MORE COMPANIES IN CZECHIA ARE PUSHING FOR THE EURO

4. 3. 2025

In recent years, the number of managers in the Czechia who are in favour of adopting the euro has continued to grow. The adoption of the single European currency is seen as a strategy to strengthen the economic stability of companies by reducing operating costs, in particular those related to exchange rate fluctuations and economic uncertainties resulting from the use of the Czech crown. Although many companies support the adoption of the euro, the Czech authorities are divided on the timing, with some calling for a strengthening of public finances before taking a decision. This context raises questions about how the Czechia can meet the necessary criteria to enter the euro area, establishing a balance between its domestic economic policies and European needs.

 

Why is the euro so well supported?

The choice to remain in the Czech crown resulted in high volatility, increasing the difficulty of planning medium- to long-term projects and leading to high exchange rate costs, without taking into account the risk of fluctuations in the latter.

The adoption of the common currency of the European Union would also promote a greater economic stability of prices, which would be in line with those of the European area, the elimination of natural barriers arising from a exchange rate that impose themselves in the import and export processes of countries.

 

The Czech authorities propose conflicting solutions

Prime Minister Petr Fiala said last year that the country would have to strengthen its public finances before it could consider adopting the euro as its official currency: This was confirmed in the words of Finance Minister Zbyněk Stanjura, who confirmed that any decision on the euro should be based purely on policy choices based on public sector support.

Despite this, Labour Minister Marian Jurečka says that the Czechia will meet the Maastricht criteria within the next decade.

 

The Maastricht criteria: where does the Czechia stand?

Any candidate or existing EU country must meet certain criteria before it can adopt the single currency within its borders: maintain a controlled inflation (that is, adequate price stability), contain the public deficit, present a sustainable public debt, maintain adequate exchange rate stability between its currency and the euro, and present stable long-term interest rates.

The current situation of the Czechia can be assessed with regard to the data presented for the year 2024: as regards inflation, a reduction is expected that can meet the parameters required by the EU, through the adoption of restrictive monetary policies. The government deficit will be reduced through the use of recovery packages that will support economic recovery. The public debt, as of 2024, was below the threshold required for the adoption of the single currency and for long-term interest rate stability.
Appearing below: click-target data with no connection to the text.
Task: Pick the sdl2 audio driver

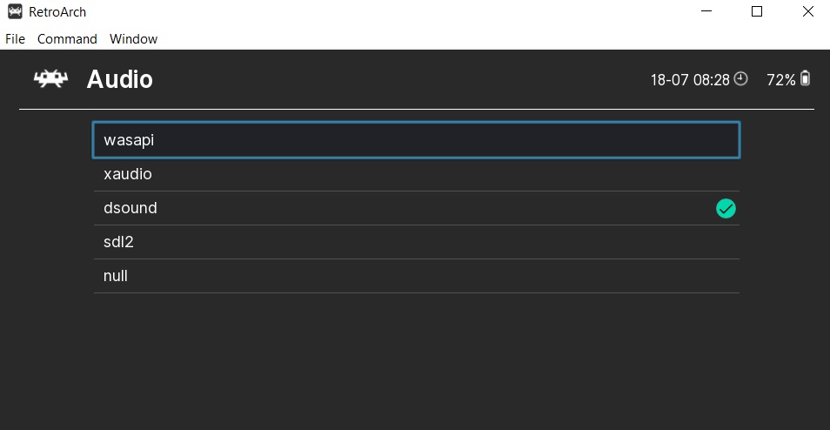Action: click(x=416, y=242)
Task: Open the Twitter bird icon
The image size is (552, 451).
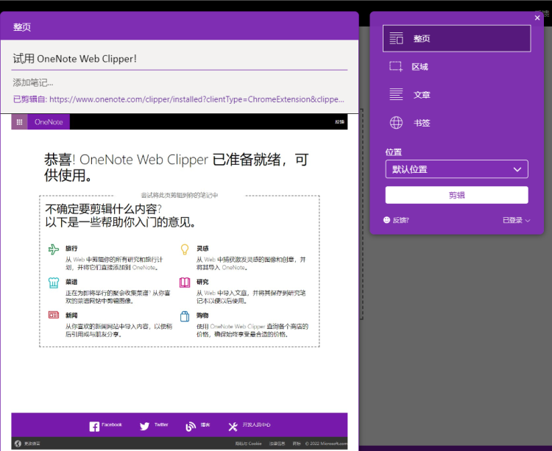Action: click(145, 427)
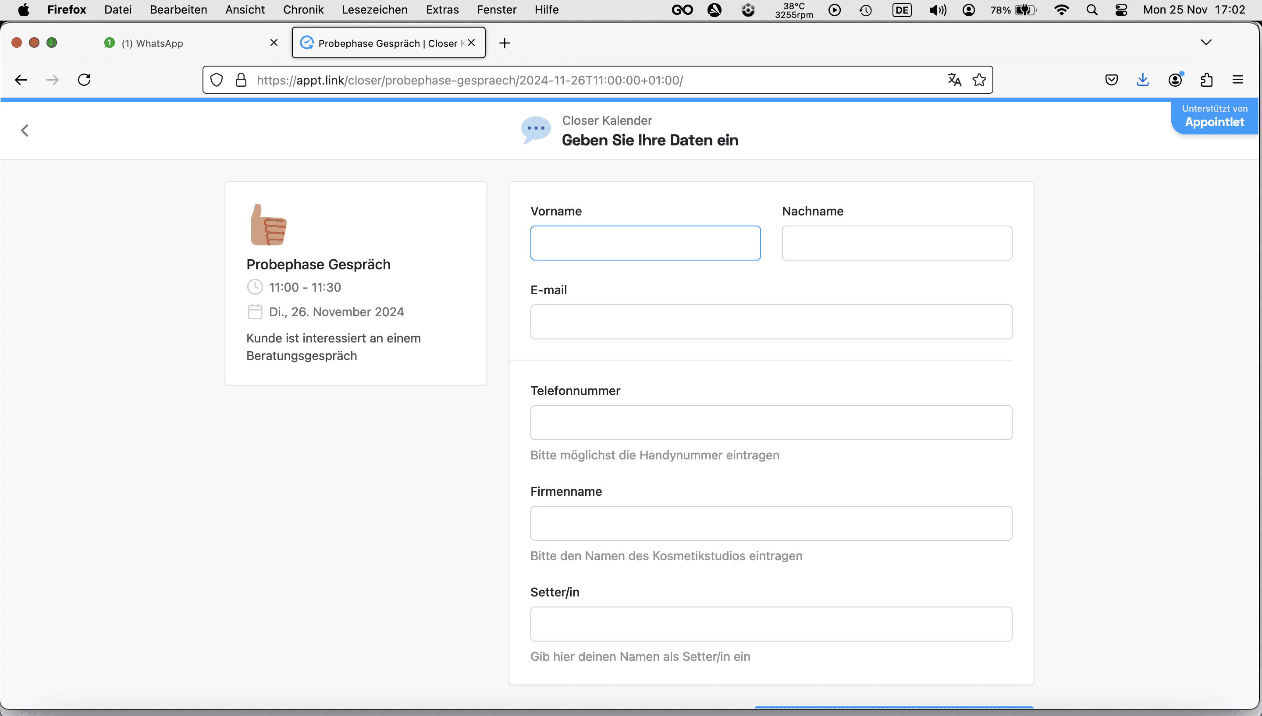Viewport: 1262px width, 716px height.
Task: Click the translate page icon in address bar
Action: (x=954, y=80)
The sore point is the maintenance of the exchange rate: the country does not yet participate in the European Exchange Mechanism (ERM II), a fundamental requirement for assessing the stability of the exchange rate. The ERM is a system created to stabilize exchange rates between the currencies of the member countries of the European Union and to prevent excessive fluctuations. It was set up to promote economic stability and convergence between EU countries that had not, or have not yet, adopted the euro.
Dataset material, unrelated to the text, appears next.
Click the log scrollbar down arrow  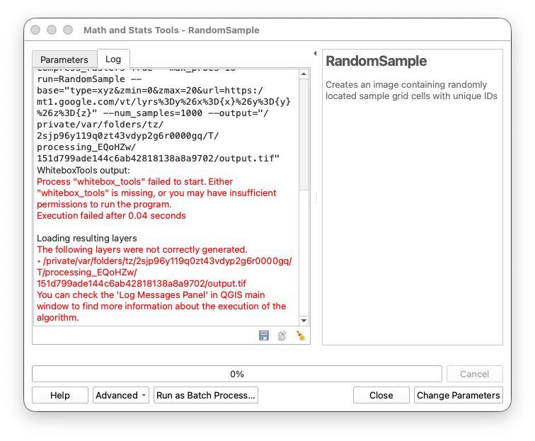point(304,321)
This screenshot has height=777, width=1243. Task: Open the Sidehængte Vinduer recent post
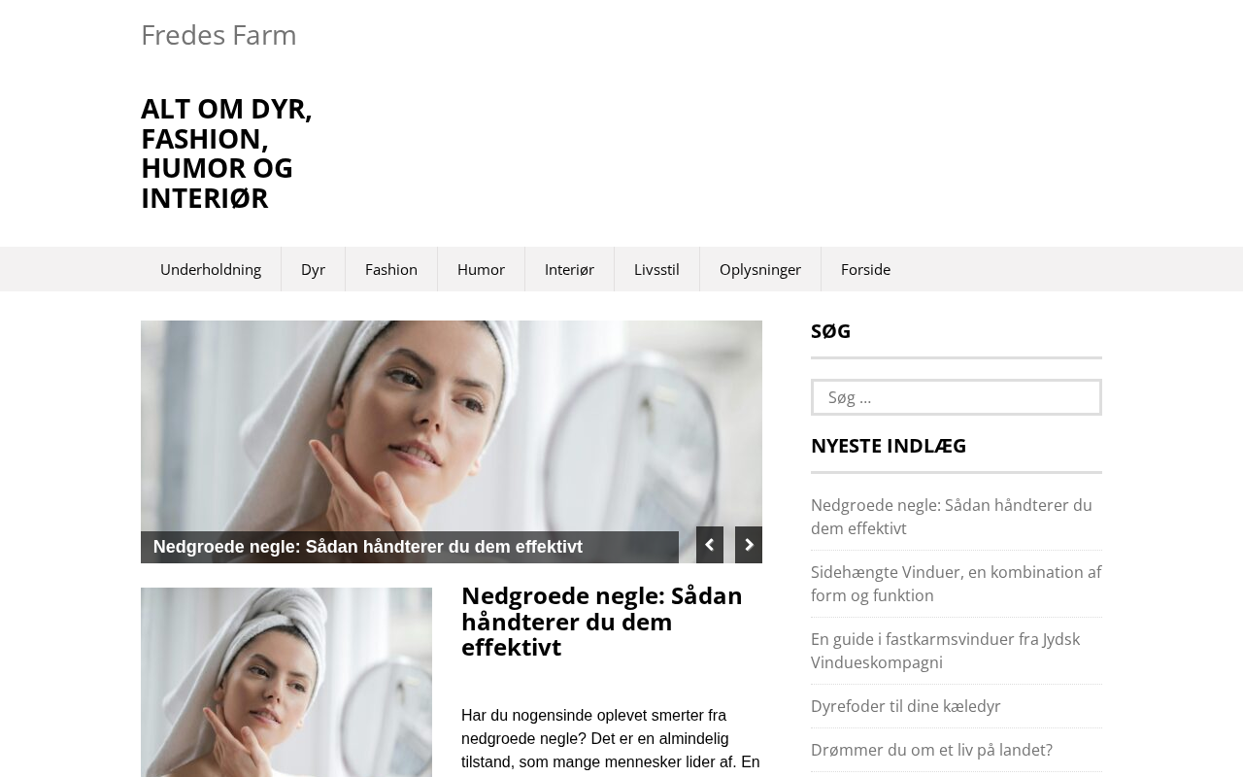[956, 584]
In 2024, the Czechia showed progress towards meeting the Maastricht criteria, particularly with regard to the price stability, government deficit and long-term interest rates. However, non-participation in ERM II indicates that not all criteria are yet fully met.

In conclusion, the adoption of the euro in the Czech Republic remains a contentious issue, with companies increasingly favourable to the economic benefits that would flow from it, such as price stability and lower exchange costs. However, government institutions remain cautious, stressing the need to strengthen public finances before taking this step.